兄妹ならではの優れたユニゾンと、きれいなスケーティングが持ち味。ボールルームダンスのような正統派の、クラシカルなダンスに定評があり、古き良きアイスダンスの香り⋯または1930年代〜50年代のハリウッドミュージカル映画の洒脱な雰囲気を若くから持っています。
また、特技は映像編集。試合やショーの合間にさまざまなスケーターと、ダンスやオフ風景、小ネタなどのビデオを撮っては公開してくれます。ShibsibsのYouTubeチャンネルで公開されていますので、是非ご覧になってみてください⋯ユーモアセンスの高さが窺い知れます!
SDの課題リズムは得意路線ど真ん中と言っていいでしょう。マイケル・ブーブレの曲に合わせて、少し変化球気味に、しかししっかりと持ち味である洒脱さ(19歳と22歳にこの言葉を使うとは!)を発揮しています。FDはマイケル・ジャクソンの振付を担当したTravis Payne氏が参加して作ったダンスプログラム。クールな振付は、彼らの正統派イメージの殻を打ち破る作品になりそうな予感です。
ネッリ・ジガンシナ/アレキサンダー・ガージ
ドイツ代表
ドイツが生んだ、氷上の名優カップル。一風変わったエンターテインメントなプログラムを毎年作り、シリアスな恋愛ものからポップなコメディまで、幅広い演技力を見せてくれます。特に、2012-13シーズンFD『Zombies』は、披露した場所のどこでも熱狂的に⋯笑いを取れる、鉄板プログラムです。その他アイスショーでは、エアリアルのプログラムも披露しています。
団体戦ではガージがドイツの主将を務め、巨大カウベルを持ち込んで盛大に鳴らしてチームを盛り上げていました(運ぶのは大変重かったそうです)。カウベルが重すぎて上半身の筋肉をやられてみたり、個人戦のスタンドからもカウベル音が聞こえてきたり、ロシアの太鼓と勝負していたり⋯間違いなく今大会一番面白い人です。

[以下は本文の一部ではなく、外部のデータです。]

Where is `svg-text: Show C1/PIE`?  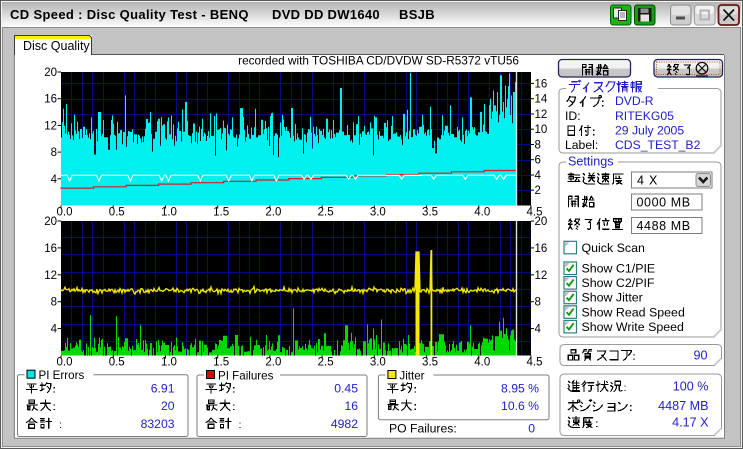 svg-text: Show C1/PIE is located at coordinates (619, 269).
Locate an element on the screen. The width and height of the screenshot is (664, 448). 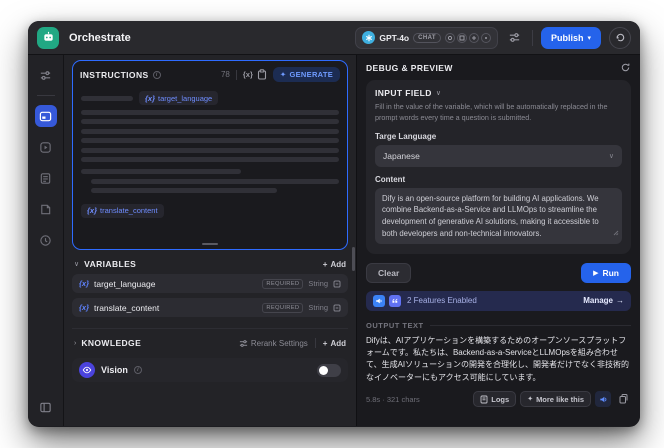
vision-label: Vision is located at coordinates (114, 370).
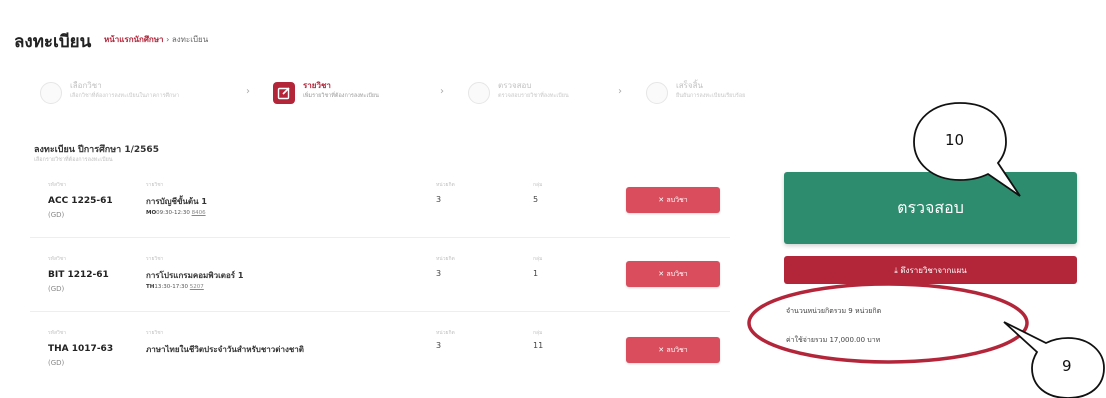 The image size is (1106, 398). Describe the element at coordinates (317, 86) in the screenshot. I see `step-name: รายวิชา` at that location.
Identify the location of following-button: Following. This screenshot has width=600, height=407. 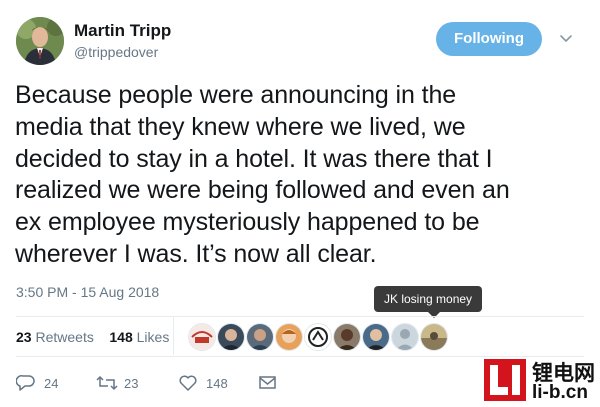
(489, 39).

今回のプログラムは、SDとFDのストーリーが続いている、というのは昨季のデニス・テン選手もやっていた取り組みですが、「えっ?そこまで続けるの?」という続きっぷり。これは革命です。そのストーリーは⋯本が大好きな老大学教授(ガージ)を気まぐれに誘惑する上流階級の女性(ジガンシナ)。手に手を取ってフィンステップを踊るうちに、教授はノリノリに!やがて疲れて眠りについて⋯目覚めたら公園、上流階級の女性は我に返って大変なことをしてしまったと、教授が眠るうちに逃げようとするのだけど⋯?ここまで書いてて何の話だ、と疑問が湧きましたが、「アイスダンスです」。この先の展開は、ぜひFDで見届けてくださいませ。